Pooling is done on the first 2 dimensions or the vx_tensor. Therefore, we use here the term x for the first dimension and y for the second.
Pooling operation is a function operation over a rectangle size and then a nearest neighbour down scale. Here we use pool_size_x and pool_size_y to specify the rectangle size on which the operation is performed.
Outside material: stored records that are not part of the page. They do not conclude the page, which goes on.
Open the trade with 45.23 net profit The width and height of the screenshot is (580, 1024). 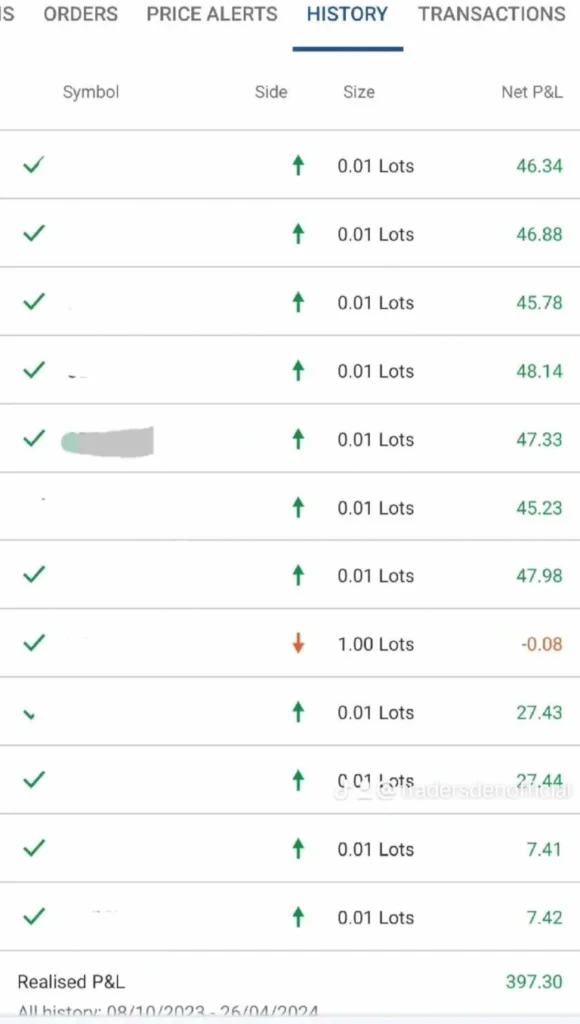(290, 507)
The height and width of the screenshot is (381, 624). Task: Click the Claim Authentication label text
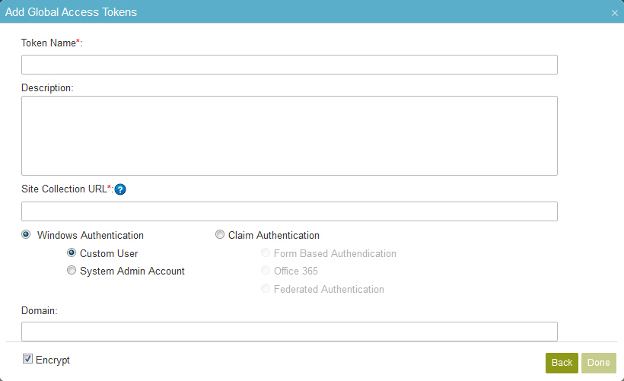[x=274, y=235]
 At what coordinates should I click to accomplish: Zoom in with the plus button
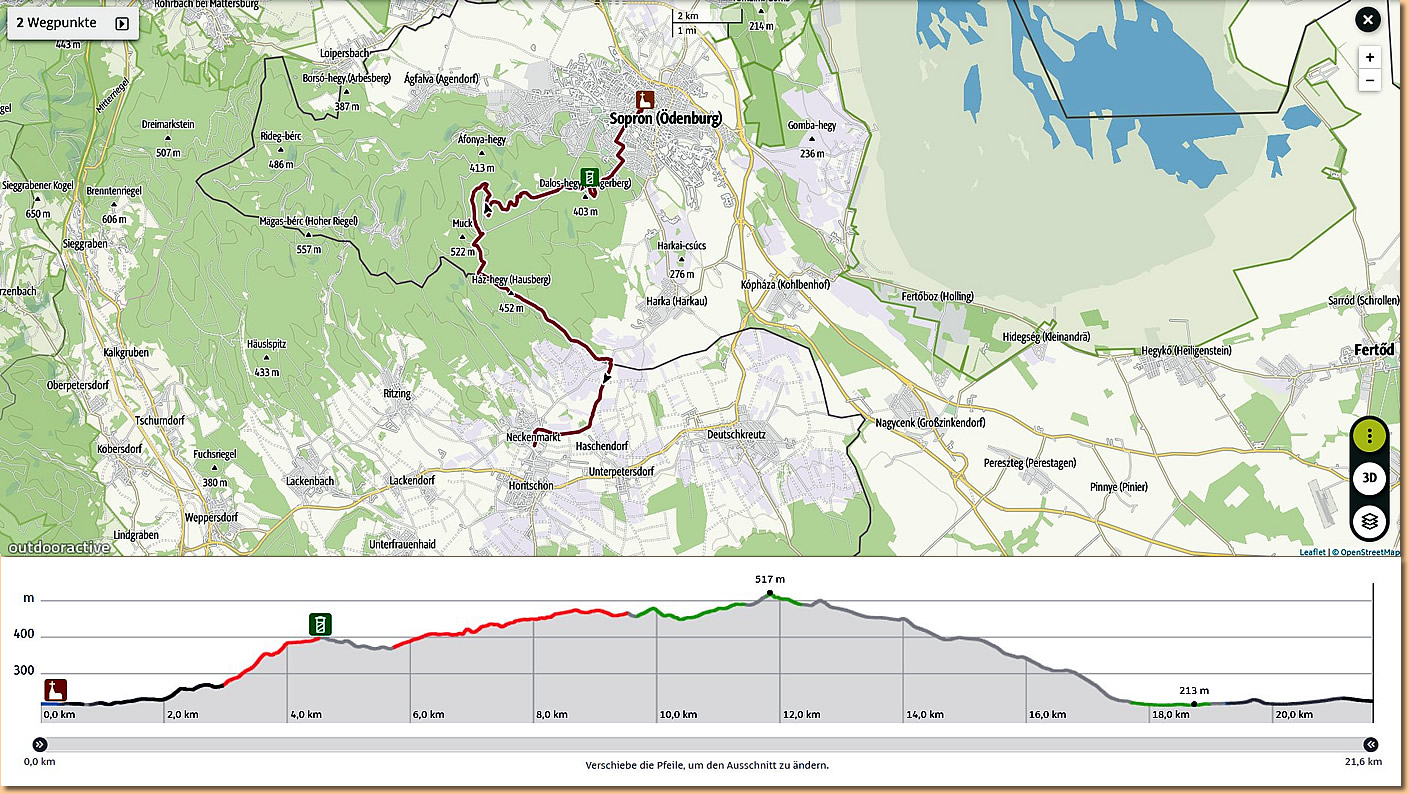click(1369, 58)
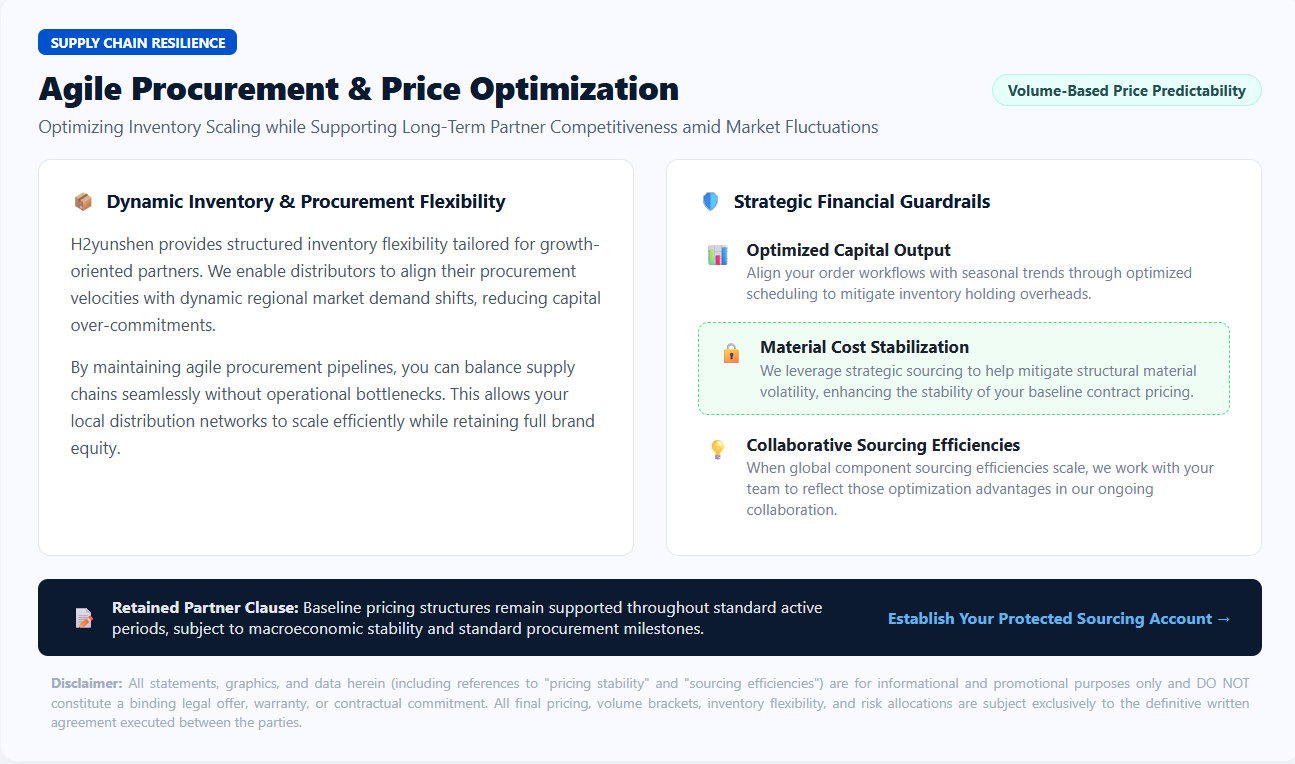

before the operation is done (average or maximum value). the data is padded in the first 2D with zeros. The down scale is done by picking the results according to a skip jump. The skip in the x and y dimension is determined by the output size dimensions.

Parameters
 [in] graph The handle to the graph. [in] inputs The input tensor data. 3 lower dims represent a single input with dimensions [width, height, IFM], and an optional 4th dimension for batch of inputs. [in] pool_type Either max pooling or average pooling (see vx_convolutional_network_pooling_type_e). [in] pool_size_x Size of the pooling region in the x dimension [in] pool_size_y Size of the pooling region in the y dimension. [in] pool_pad_x Padding size in the x dimension. [in] pool_pad_y Padding size in the y dimension. [in] rounding,Rounding method for calculating output dimensions. See vx_convolutional_network_rounding_type_e [out] outputs The output tensor data. Output will have the same number of dimensions as input.
Returns
 vx_node.
Return values
 0 Node could not be created. * Node handle.
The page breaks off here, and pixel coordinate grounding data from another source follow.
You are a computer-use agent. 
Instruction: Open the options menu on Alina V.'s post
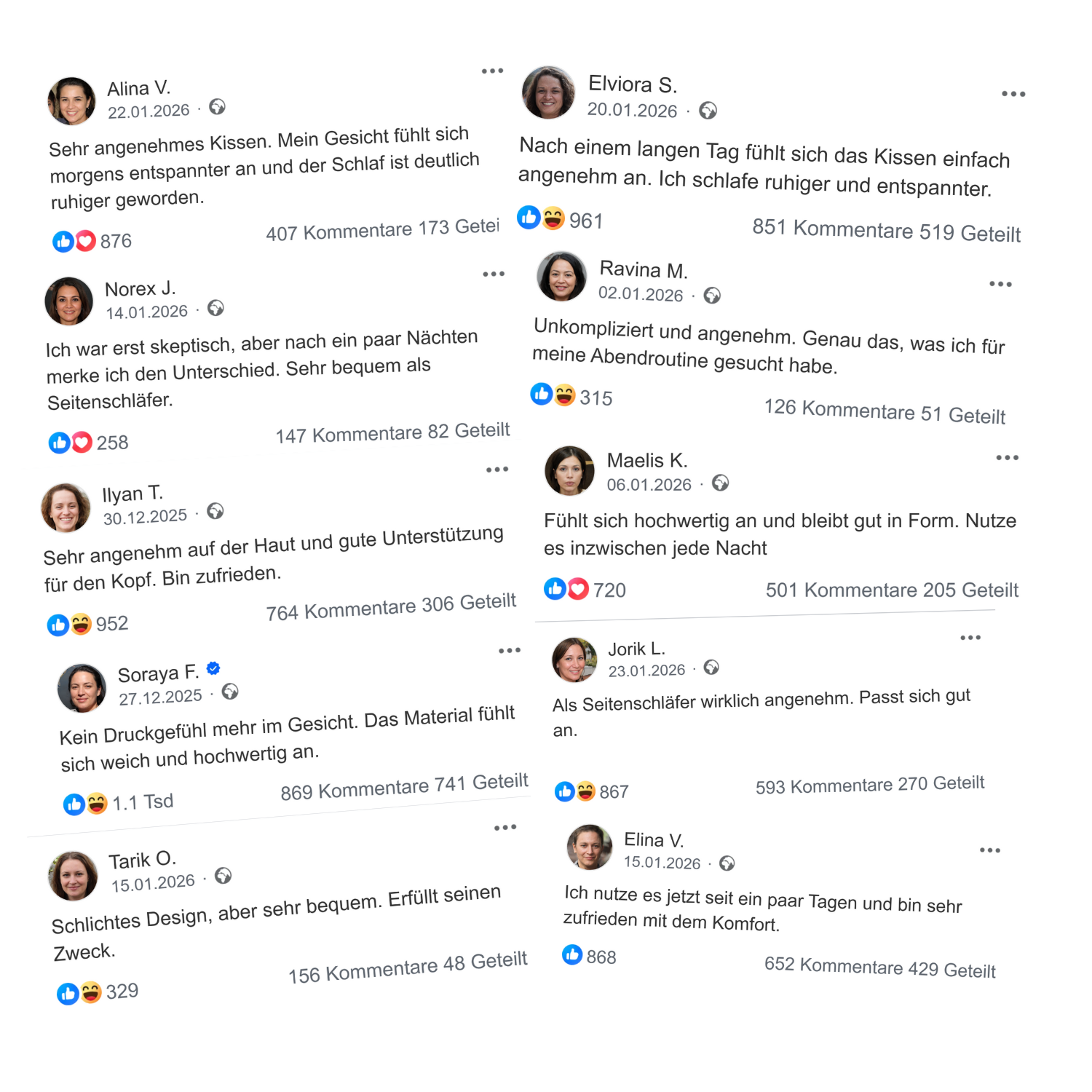coord(493,71)
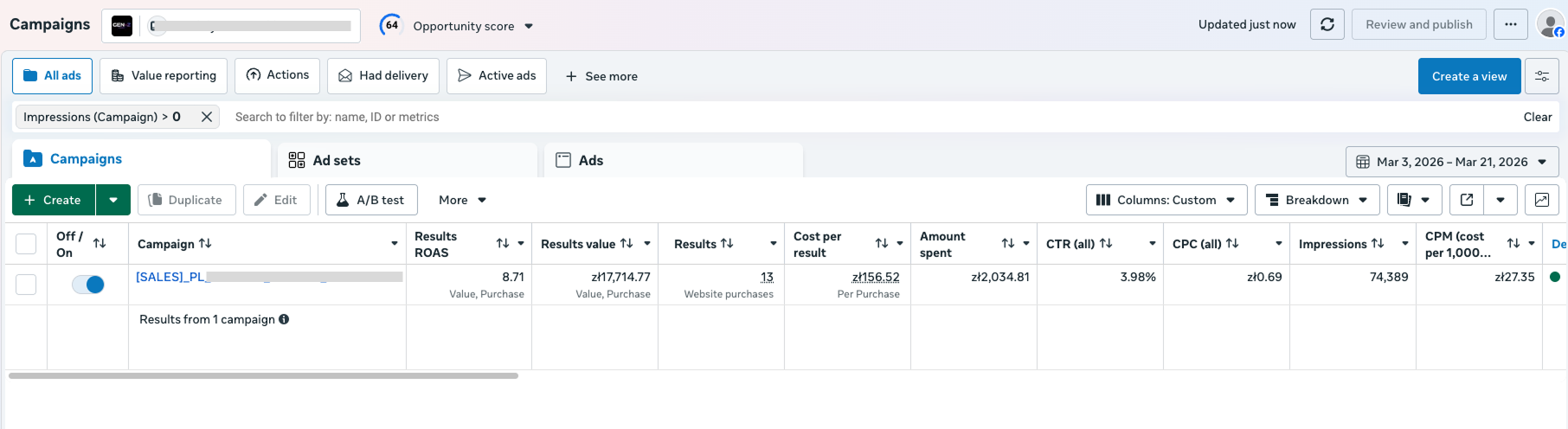Toggle the SALES campaign off
This screenshot has width=1568, height=429.
(88, 285)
 vx_node vxSoftmaxLayer ( vx_graph graph, vx_tensor inputs, vx_tensor outputs )

[Graph] Creates a Convolutional Network Softmax Layer Node.

Parameters
 [in] graph The handle to the graph. [in] inputs The input tensor data, with number of dimensions equals dim(input batch) + 1. Softmax will be calculated per IFM. [out] outputs The output tensor data. Output will have the same number of dimensions as input.
Returns
 vx_node.
Return values
 0 Node could not be created. * Node handle.